Au-dessous de la salle du Prince-Noir existe un grand cellier souterrain, encore comblé en grande partie, et dont la voûte a été brisée sur une longueur d'environ 12 mètres. On y parvient par une galerie inclinée qui commence sous les voûtes du pont et par l'escalier de la tourelle du sud. Cette pièce est éclairée, du côté de la rivière, par trois jours rampants ménagés dans l'épaisseur du mur, et qui s'ouvrent à l'extérieur, sous forme de meurtrières, au milieu de chacune des travées de la salle d'Armes et au niveau des fenêtres, afin sans doute que le souterrain fût à l'abri des inondations. D'après une ancienne tradition, un tunnel, creusé sous la rivière, partirait de ce cellier et irait déboucher, suivant les uns au château de Montbeton, d'après les autres dans la forêt de Montech. Cette tradition paraît être confirmée par l'existence, au fond du Tarn et en face de l'Hôtel-de-Ville, de l'extrados d'une voûte, parfaitement visible quand les eaux sont claires et basses, et se dirigeant vers la rive gauche, parallèlement au pont. Il sera, du reste, facile de savoir à quoi s'en tenir à ce sujet, quand cette pièce sera déblayée à son tour.
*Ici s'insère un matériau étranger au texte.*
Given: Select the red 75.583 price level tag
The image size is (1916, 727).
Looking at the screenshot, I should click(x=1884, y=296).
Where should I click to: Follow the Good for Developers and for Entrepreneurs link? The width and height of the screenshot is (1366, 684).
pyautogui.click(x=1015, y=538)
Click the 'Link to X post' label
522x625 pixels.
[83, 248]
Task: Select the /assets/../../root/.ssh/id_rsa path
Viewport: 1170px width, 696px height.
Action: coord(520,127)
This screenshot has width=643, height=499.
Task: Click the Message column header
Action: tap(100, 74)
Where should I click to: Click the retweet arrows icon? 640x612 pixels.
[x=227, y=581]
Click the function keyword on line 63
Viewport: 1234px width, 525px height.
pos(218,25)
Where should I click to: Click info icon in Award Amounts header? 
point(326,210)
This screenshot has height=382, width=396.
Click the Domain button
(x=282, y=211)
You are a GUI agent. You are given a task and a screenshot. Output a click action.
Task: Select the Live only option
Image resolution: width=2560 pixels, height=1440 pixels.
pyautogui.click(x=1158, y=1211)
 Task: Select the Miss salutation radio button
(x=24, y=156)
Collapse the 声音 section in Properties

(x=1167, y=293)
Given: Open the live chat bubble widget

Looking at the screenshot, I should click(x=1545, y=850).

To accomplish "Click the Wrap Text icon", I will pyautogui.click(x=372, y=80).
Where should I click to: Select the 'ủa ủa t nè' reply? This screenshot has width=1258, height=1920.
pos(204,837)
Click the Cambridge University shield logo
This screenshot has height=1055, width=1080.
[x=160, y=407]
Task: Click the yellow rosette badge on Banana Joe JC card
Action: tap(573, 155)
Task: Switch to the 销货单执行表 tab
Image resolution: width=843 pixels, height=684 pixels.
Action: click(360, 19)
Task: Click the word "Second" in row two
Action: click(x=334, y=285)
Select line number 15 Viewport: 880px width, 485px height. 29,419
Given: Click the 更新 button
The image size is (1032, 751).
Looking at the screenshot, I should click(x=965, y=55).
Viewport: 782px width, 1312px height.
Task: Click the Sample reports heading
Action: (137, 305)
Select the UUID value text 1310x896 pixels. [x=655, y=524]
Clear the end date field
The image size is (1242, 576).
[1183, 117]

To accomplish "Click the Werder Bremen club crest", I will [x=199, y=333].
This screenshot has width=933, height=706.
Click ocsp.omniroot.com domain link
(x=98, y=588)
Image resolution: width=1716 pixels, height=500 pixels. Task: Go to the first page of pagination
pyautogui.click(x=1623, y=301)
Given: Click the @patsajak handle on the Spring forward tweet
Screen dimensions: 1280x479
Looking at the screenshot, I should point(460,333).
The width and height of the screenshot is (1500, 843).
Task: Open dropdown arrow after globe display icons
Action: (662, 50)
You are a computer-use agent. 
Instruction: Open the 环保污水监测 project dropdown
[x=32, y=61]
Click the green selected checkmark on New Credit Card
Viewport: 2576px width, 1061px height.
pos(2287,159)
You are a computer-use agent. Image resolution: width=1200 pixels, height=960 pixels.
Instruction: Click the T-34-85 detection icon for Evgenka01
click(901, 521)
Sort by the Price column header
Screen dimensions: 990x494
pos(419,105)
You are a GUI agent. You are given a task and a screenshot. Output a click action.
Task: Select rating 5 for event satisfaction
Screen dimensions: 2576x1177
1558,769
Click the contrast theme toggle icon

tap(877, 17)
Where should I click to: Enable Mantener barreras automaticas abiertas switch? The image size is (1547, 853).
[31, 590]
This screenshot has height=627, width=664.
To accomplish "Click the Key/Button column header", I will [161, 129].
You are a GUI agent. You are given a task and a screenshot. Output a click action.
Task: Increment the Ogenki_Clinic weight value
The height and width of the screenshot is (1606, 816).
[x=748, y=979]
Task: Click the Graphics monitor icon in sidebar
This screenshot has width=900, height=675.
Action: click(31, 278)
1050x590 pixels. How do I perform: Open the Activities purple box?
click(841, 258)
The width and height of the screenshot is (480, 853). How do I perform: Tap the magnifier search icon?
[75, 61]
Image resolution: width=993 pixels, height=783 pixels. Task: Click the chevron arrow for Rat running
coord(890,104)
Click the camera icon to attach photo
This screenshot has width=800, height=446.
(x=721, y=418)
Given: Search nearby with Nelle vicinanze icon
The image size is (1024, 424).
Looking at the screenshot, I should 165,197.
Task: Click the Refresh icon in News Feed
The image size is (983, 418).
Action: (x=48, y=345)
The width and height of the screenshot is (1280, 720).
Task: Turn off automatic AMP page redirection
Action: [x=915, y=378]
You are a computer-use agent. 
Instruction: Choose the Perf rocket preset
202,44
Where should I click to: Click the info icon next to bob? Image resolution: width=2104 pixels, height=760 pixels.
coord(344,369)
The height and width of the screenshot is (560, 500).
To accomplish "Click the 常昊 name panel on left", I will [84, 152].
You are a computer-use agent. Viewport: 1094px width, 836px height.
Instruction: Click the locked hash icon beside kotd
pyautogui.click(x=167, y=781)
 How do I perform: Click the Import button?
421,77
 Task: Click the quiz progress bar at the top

Alors sans doute on verra se confirmer les assertions contenues dans les vers suivants, qu'un de nos anciens poètes, Jean Fournier, consacra en 1564 à la description des salles basses de l'Hôtel-de-Ville actuel, dans son poème manuscrit sur l'Affliction de la ville de Montauban, l'an 1562, qui appartient aujourd'hui à M. Forestié neveu, imprimeur.

Tout au bout de ce pont on void le chasteau vieux,
Au lez du fleuve Tar, plein de souterrains lieux,

De brique tous bastiz et creux dessous la terre :
Ce qu'on estime fait pour retraitte en la guerre,
Car il est tout voulté et en main un endroit
Ha plusieurs lieux secretz avec passage estroit,
Et destours et retours d'une allée petite,

Tels que l'on s'y perdroit comme en un labyrinthe.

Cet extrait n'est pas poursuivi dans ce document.